- Problem -
Every line with the string "Image" should be copied from the data.

- Task inputs -
-.-.-

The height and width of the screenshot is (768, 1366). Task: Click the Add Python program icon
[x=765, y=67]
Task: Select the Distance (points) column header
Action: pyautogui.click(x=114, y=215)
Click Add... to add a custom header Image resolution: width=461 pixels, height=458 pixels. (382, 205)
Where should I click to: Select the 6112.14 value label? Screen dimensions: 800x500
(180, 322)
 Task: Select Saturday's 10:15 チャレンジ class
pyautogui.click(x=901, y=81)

-.-.-

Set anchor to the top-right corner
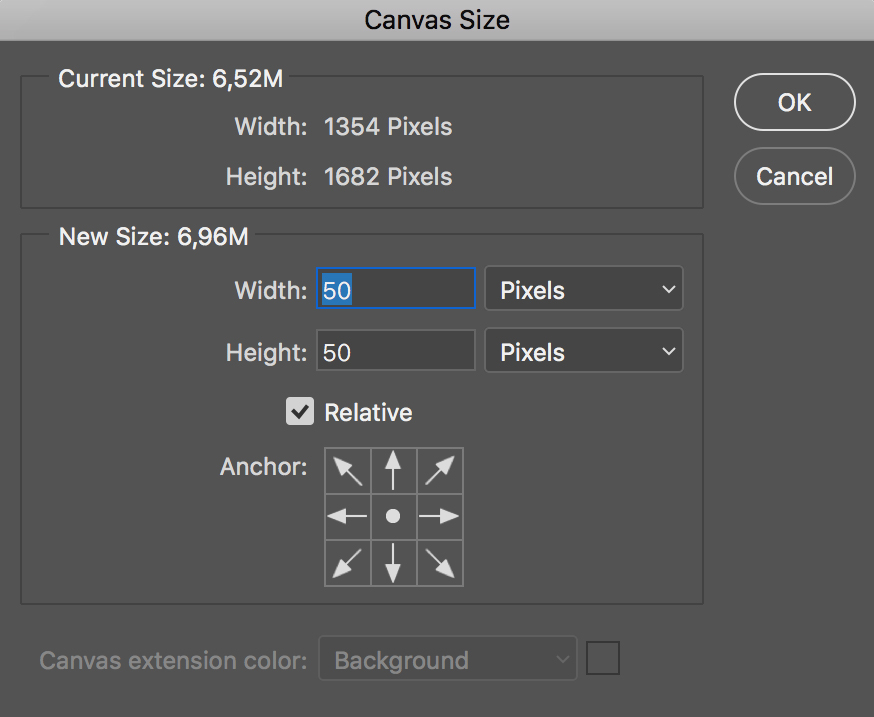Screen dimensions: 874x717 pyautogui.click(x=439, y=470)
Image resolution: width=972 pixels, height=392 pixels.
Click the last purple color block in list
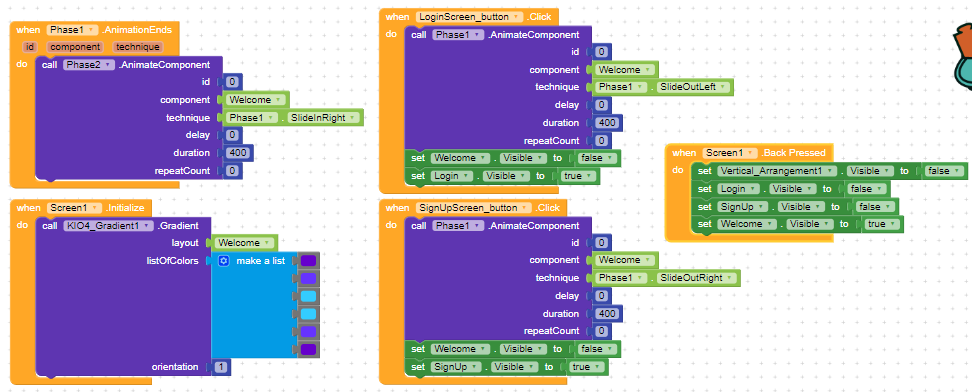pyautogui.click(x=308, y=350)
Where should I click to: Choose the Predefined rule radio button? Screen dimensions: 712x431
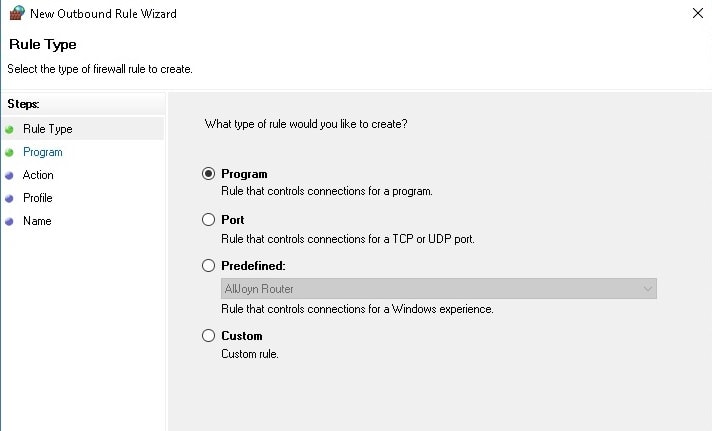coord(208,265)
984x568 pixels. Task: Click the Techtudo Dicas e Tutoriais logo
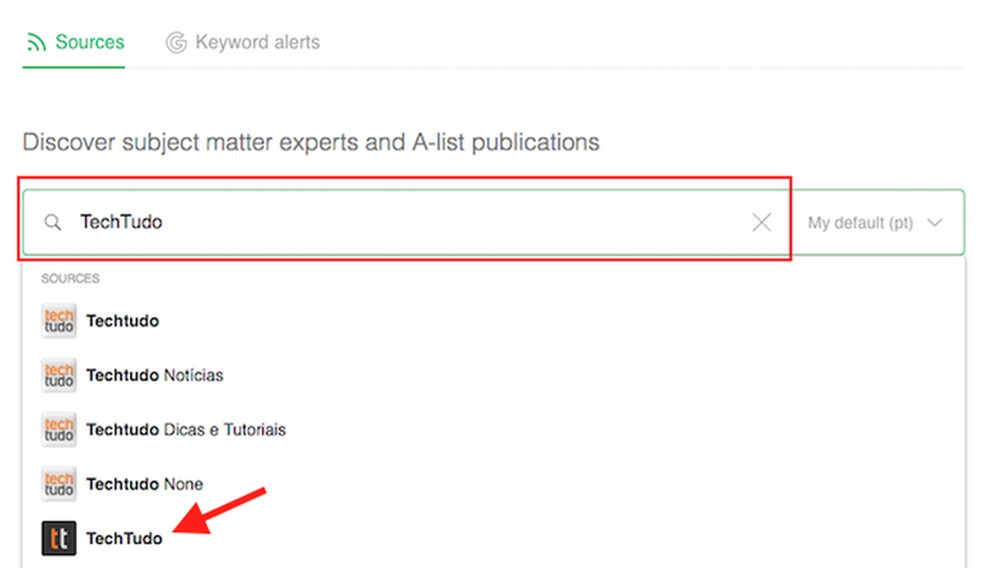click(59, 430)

-.-.-

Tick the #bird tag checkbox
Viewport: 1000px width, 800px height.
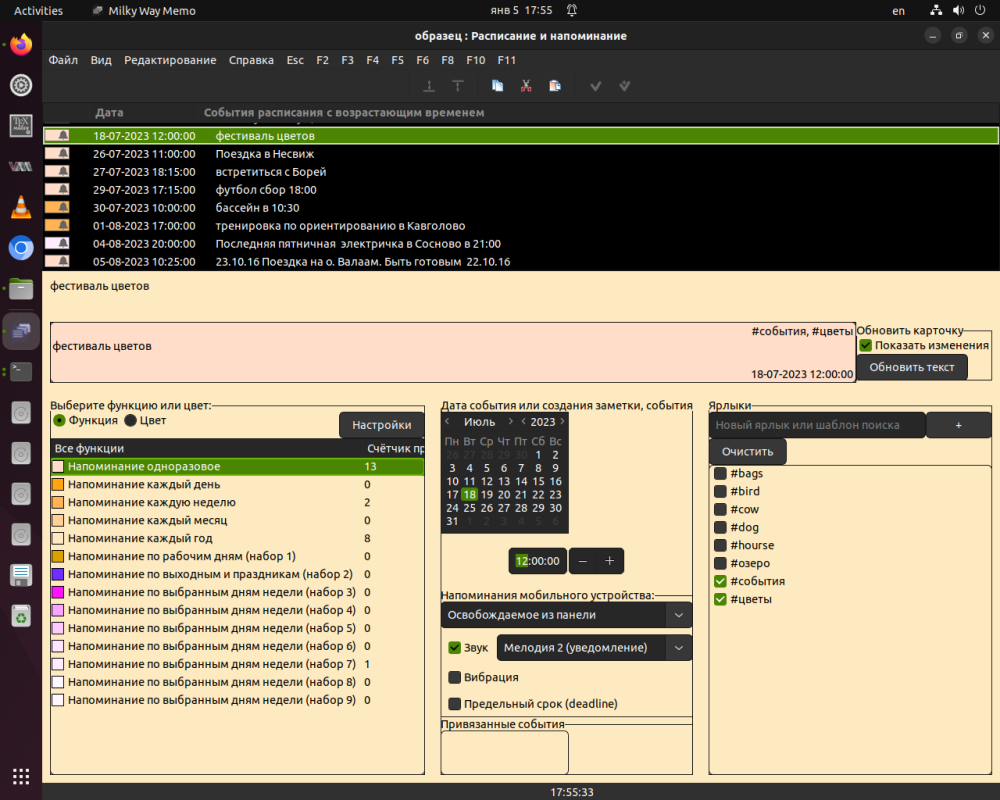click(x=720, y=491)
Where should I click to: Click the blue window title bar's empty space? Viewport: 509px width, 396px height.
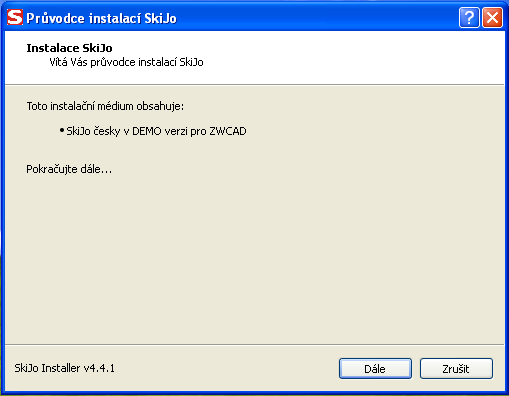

-.-.-

- Solved exercise -
Click Add... to add a custom header Image resolution: width=461 pixels, height=458 pixels. (382, 205)
Image resolution: width=972 pixels, height=392 pixels.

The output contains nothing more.